This just in
It’s journalism basic training: If you grab a file story to fill space, or in this case, airtime, make sure the time and other important elements of that story get an update. Failing that, the outlet looks foolish and the audience endures the disservice of misinformation.
CNN this morning reaired a Susan Candiotti segment from last fall, passing it off as new. The report focused on Bodies: The Exhibition, a display of plasticized cadavers at Tampa’s Museum of Science and Industry, which my fiancee and I saw in December.

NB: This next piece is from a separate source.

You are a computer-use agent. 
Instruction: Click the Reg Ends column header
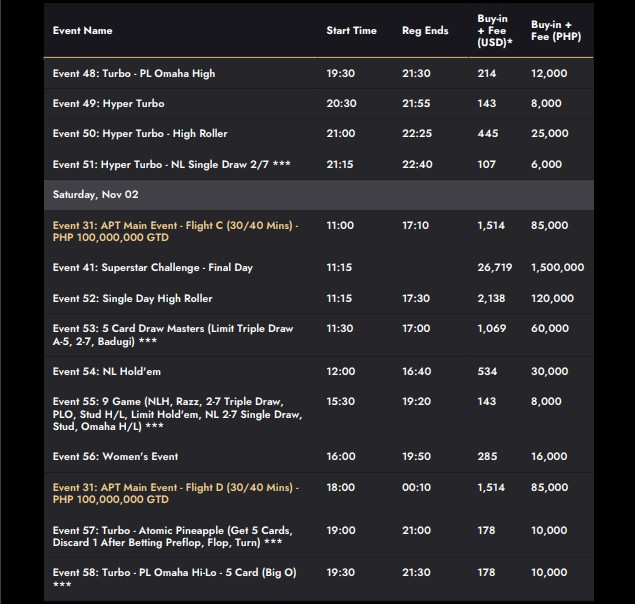click(425, 31)
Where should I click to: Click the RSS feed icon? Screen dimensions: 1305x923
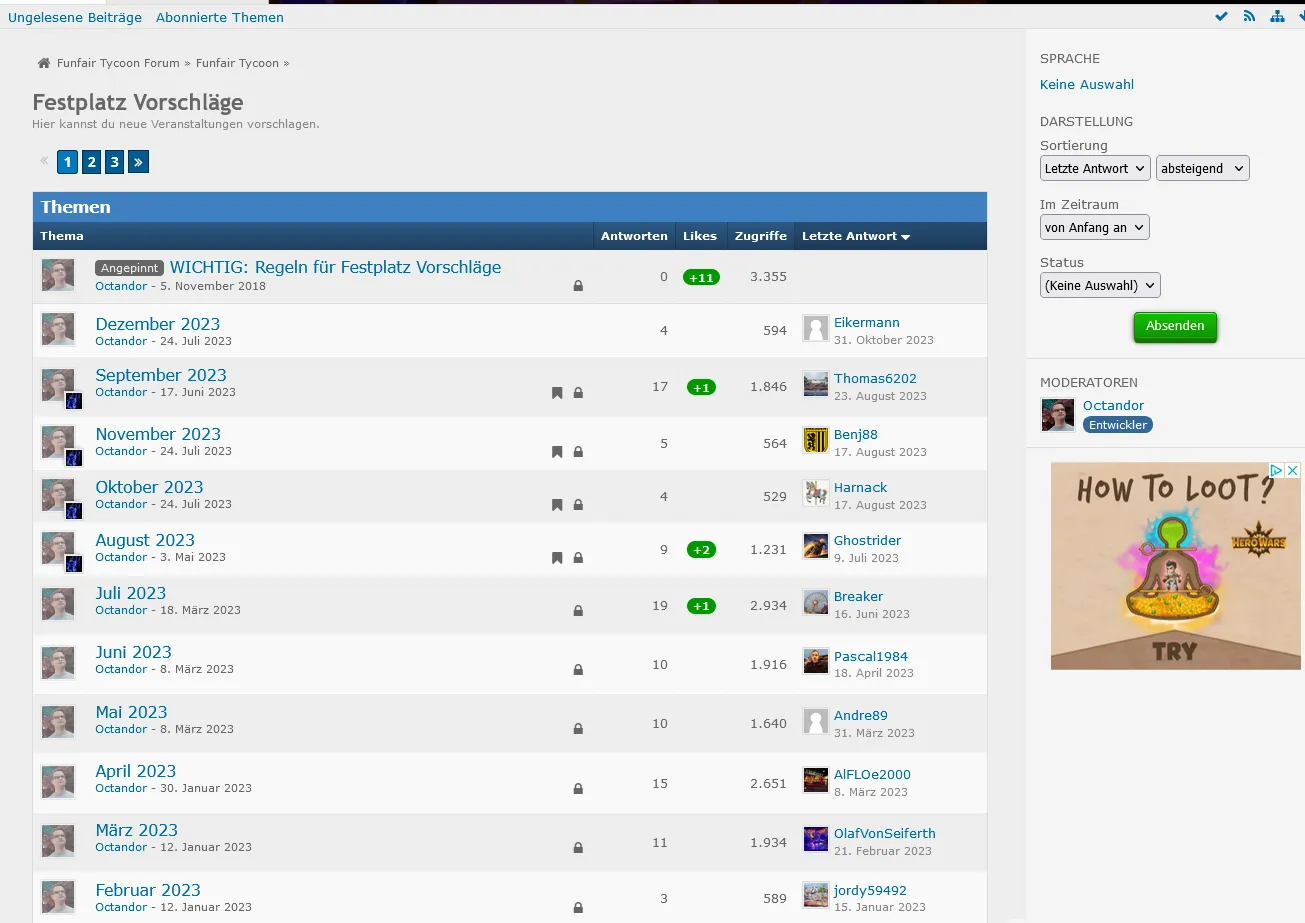1249,17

Anchor Susan Hendricks teased to the segment for a half hour and, by way of introduction, said something to the effect of, a “new” exhibit at a Tampa museum has fierce critics. New? I didn’t find the opening date on the MOSI Web site, but National Geographic reported it as August 18, 2005.
New? The segment was temporally wrong on all counts. Candiotti begins with an exhibit “scheduled to open at a Tampa science museum…” Did I mention that today’s March 25, 2006 - more than six full months after the exhibit’s opening?

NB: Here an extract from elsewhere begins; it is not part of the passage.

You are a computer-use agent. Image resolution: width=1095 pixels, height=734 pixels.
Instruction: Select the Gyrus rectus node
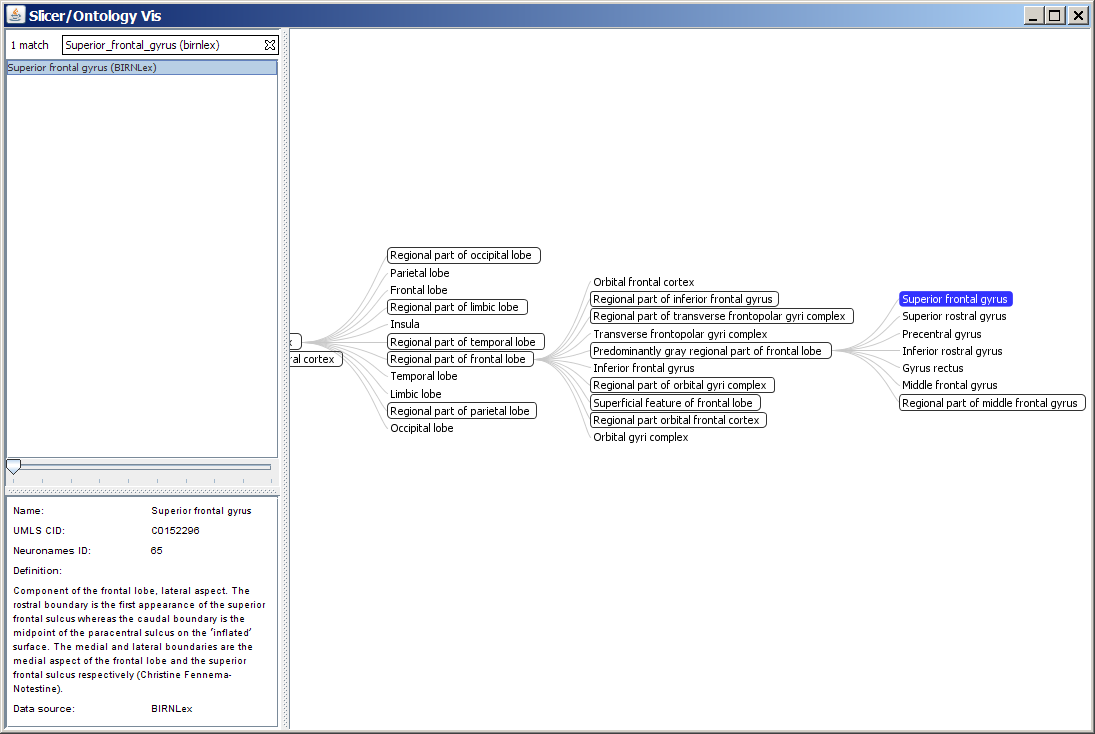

Wait, it gets better. “Wednesday, the Florida Anatomical Board voted down the museum’s right to open the exhibit,” Candiotti continues. Um, that’d be Wednesday, Aug. 17, 2005.

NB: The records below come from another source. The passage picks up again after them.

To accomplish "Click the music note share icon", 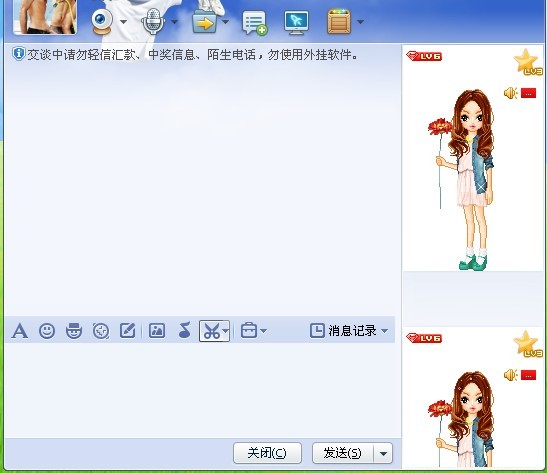I will [x=185, y=330].
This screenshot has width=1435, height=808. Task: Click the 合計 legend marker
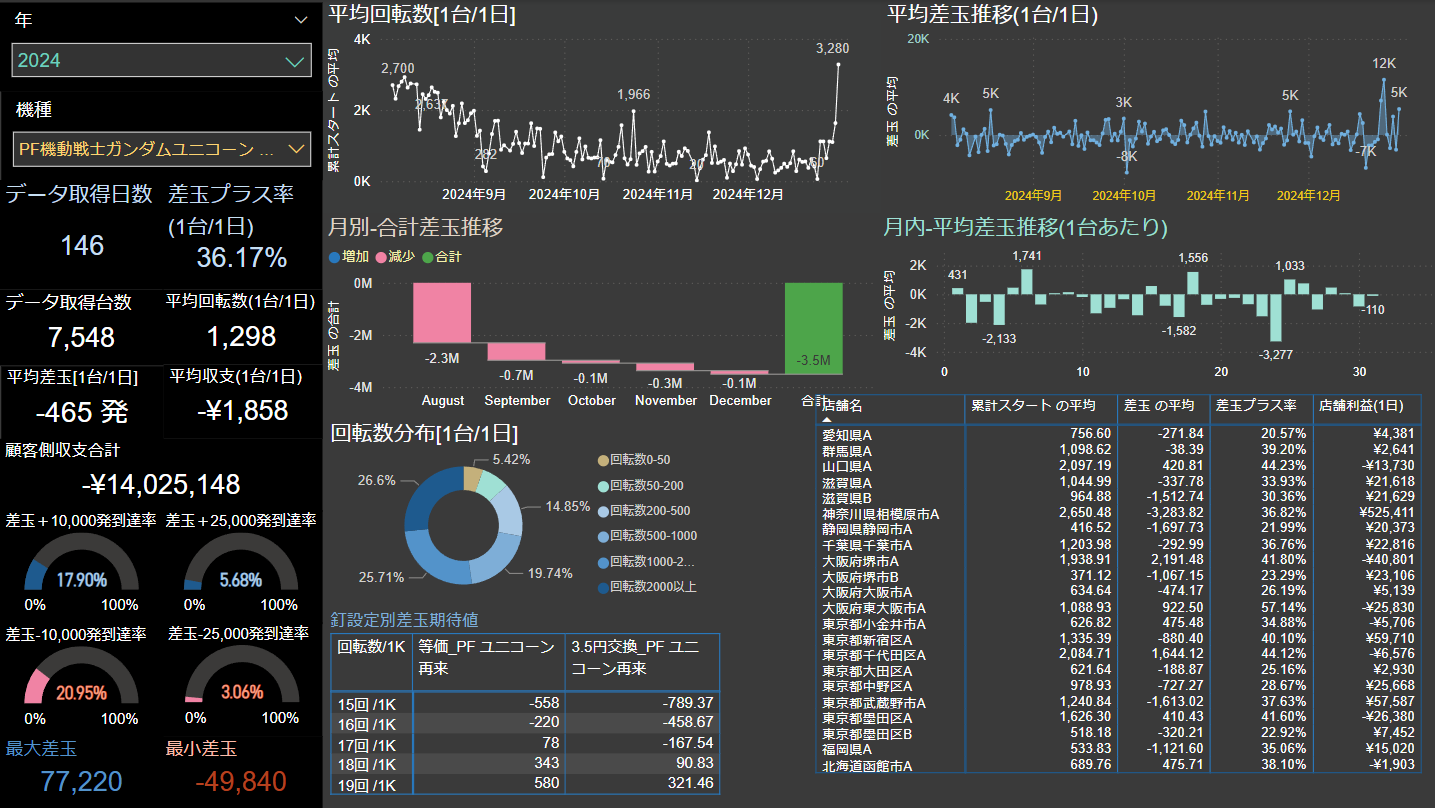[427, 257]
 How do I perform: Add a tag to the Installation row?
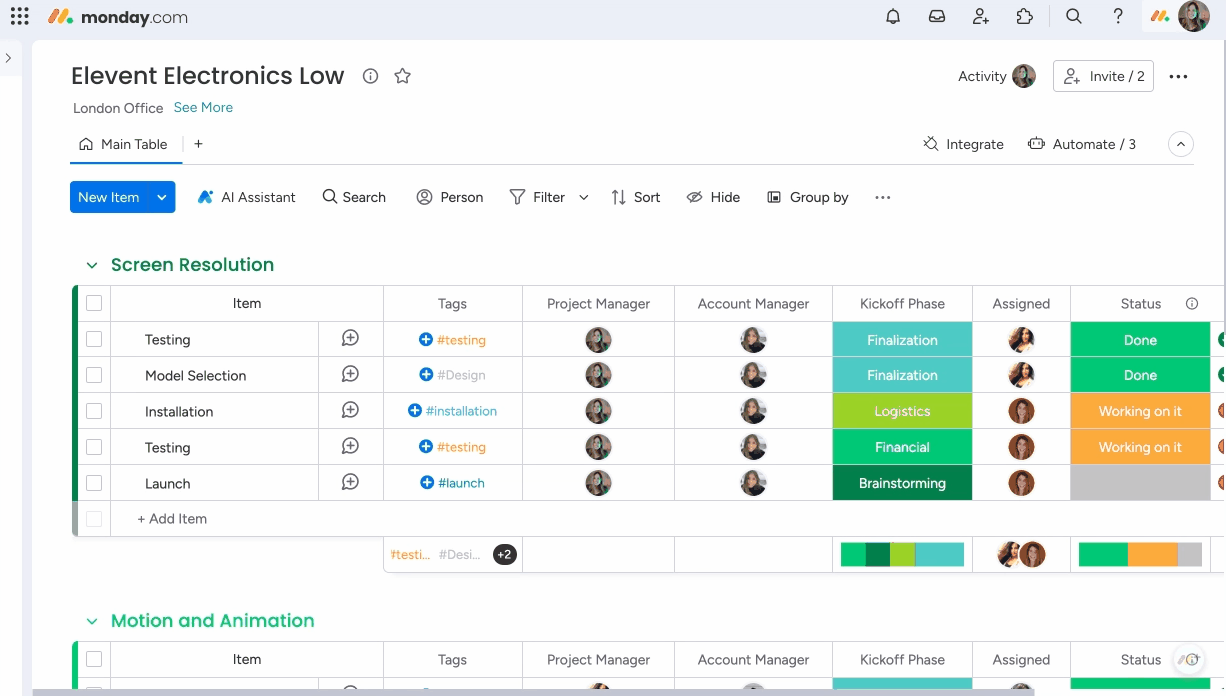coord(415,411)
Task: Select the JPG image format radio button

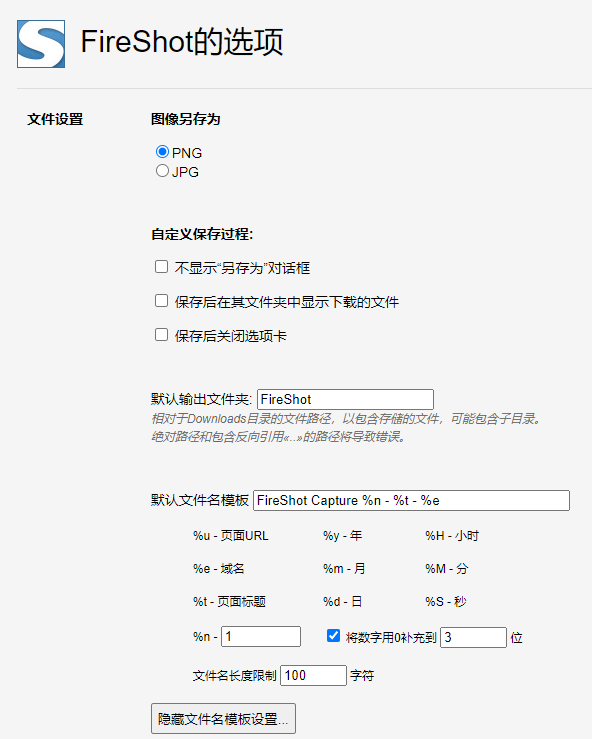Action: point(162,171)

And that’s how the segment ends, on a cliffhanger.
The sloppiness of filling airtime with dated material removes another block from trust in the CNN name. I don’t know what CNN’s Saturday morning audience is, but suppose for argument’s sake that 10 million people saw that segment. How many of them do you think were in the Tampa area, and knew the report was hopelessly dated? Maybe 25,000? Maybe 10,000? Whatever the number, I’d wager a paycheck that it was an infinitesimal slice of the viewer pie.
The rest? They now have two incorrect “facts”: that the exhibit is “new” and that the Florida Anatomic Board shut it down before it opened. (For the record, it’s not clear the Anatomical Board has the legal authority to shut down a museum exhibit so their vote, in effect, served as a protest.) The reality is that the traveling exhibit opened last fall, and that its popularity led to at least one extension of its tenure at MOSI.
Believe only half of what you see - the half that’s not on CNN.
PS: Hopefully, I’ll get more frequency to my posts. I’ve been balancing real-world concerns with my recent dedication to getting off my butt (rather than sitting on it, pecking on a laptop).